Wednesday, November 14, 2007

Farewell John Morris

Today Clare and I said goodbye to an old friend, a quietly radiant man whom we had first got to know forty years ago when I was a student training for ministry at St Michael's College Llandaff. John Morris, dying at eighty-seven was mourned at his funeral in Llandaff Cathedral, where he had been a worshipper for many years, by a congregation of about 150, which included as many as a dozen clergy, male and female, and both our Bishops. He was a life-long layman of spiritual intelligence and learning. He was modest and humble, always enquiring, exploring and discovering wonderful new things about life. You could say he was typical of that breed of teachers who leave a lasting influence on one generation after another.

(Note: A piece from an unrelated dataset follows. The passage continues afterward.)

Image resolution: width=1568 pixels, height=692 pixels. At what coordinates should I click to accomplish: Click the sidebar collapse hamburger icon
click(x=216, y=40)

He came from a non-conformist farming family in Caerphilly, where I served my first Curacy, and had become an Anglican, like his elder brother, in his youth. Although from a radical Christian pacifist background, he served right through the second world war and survived, to complete his higher education and become a teacher of English and Scripture. After his first job, he returned to the Grammar school which had educated him, and remained there forty years. An unspectacular career by restless modern standards, but one which left a lasting impression on generations of students.

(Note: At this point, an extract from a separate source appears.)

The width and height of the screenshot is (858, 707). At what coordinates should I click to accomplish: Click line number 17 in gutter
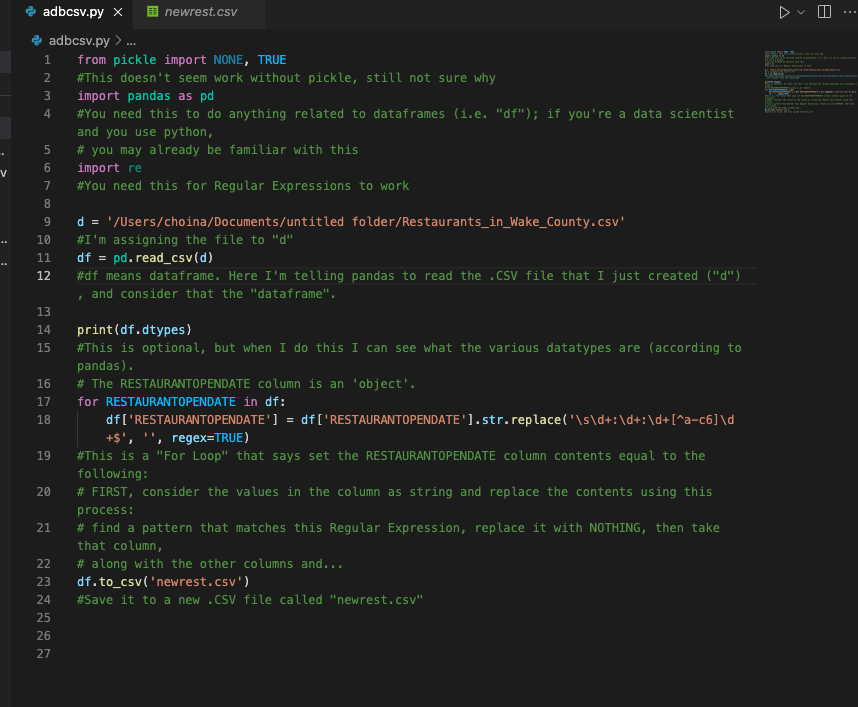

John and his wife Mary met Clare and I at St Mike's one evening when they were out looking for some musical students to recruit to take part in experimental liturgy in the Parish of Llandaff North, where they were worshipping at the time. We got on well and kept in touch while I worked in Llandaff diocese. John referred Martin one of his troublesome sixth formers, to me when I was Curate in Caerphilly. Martin caught the faith which shone from John unassumingly, but I was entrusted by John with the challenge of dialoguing with him about the relevance of the Gospel and God to his concerns as a young political activist.

Martin was one of the most original insightful and creative thinkers I have ever known, and made my own critical and rebellious instincts feel quite tame and conservative. He survived the exchanged to be baptized, confirmed and eventually ordained. John was very proud of Martin, and Martin gave a touching eulogy at the service. Only I know how much Martin struggled to say what John meant to him and to so many others. He was on the phone to me several times in the 36 hours before he stood up in front of all those friends and strangers assembled to celebrate a life so well lived.

It was one of those days. Just as I was leaving for the midday Mass at St John's, before going on to the funeral, Martin rang and said his computer printer had died, as he was about to print before leaving his home in Newport to drive over for the funeral. So, he emailed the file to me for printing. It arrived a couple of minutes before the Mass was due to start, and thankfully the office computer system behaved immaculately and delivered to order. That Martin should trust me with this task as an old friend was one thing. That he should trust that my computer system would be able to deliver was a real act of faith.

After the funeral, and before going back to John and Mary's house to gather with other mourners for the funeral tea, I had to go back into City Hall for a meeting of Cardiff Business Safe, to see a presentation on a business crime intelligence data system - a duty required of me as a new Board of Management member. In the midst of death we are in life. Sometimes I wish it wasn't all so crowded.

When we returned to Cardiff from Monaco, we met up again unexpectedly at the local doctor's surgery, the day we were re-registering with the NHS. Then we met again when we went to worship at Llandaff Cathedral, where we found John and Mary in the congregation there, involved in working with others to deepen the spiritual life of the community through a prayer and mediation group. The last time we met was just a month ago, again at the doctor's, each of us getting checked against those troublesome signs of ageing, though he was 25 years older than I. He went fighting through a war at the end of which I was born, yet despite all those brutalising experiences remained meek and gentle to the end, resting calmly in the love of God as his end approached, much in the same way as he had done throughout his life. I could envy faith like his.


1 comment:

Fr Edward said...

Keith such lovely words about John Morris. He and Mary were a great partnership and very kind to Karen and I when we moved to Llandaff five years ago. It was always a privilage to celebrate Mass for them in the house and to listen to the many stories of their spiritual adventures. I too found Martin's eulogy very touching and oh if all our laity could sow the seeds of faith that John sowed.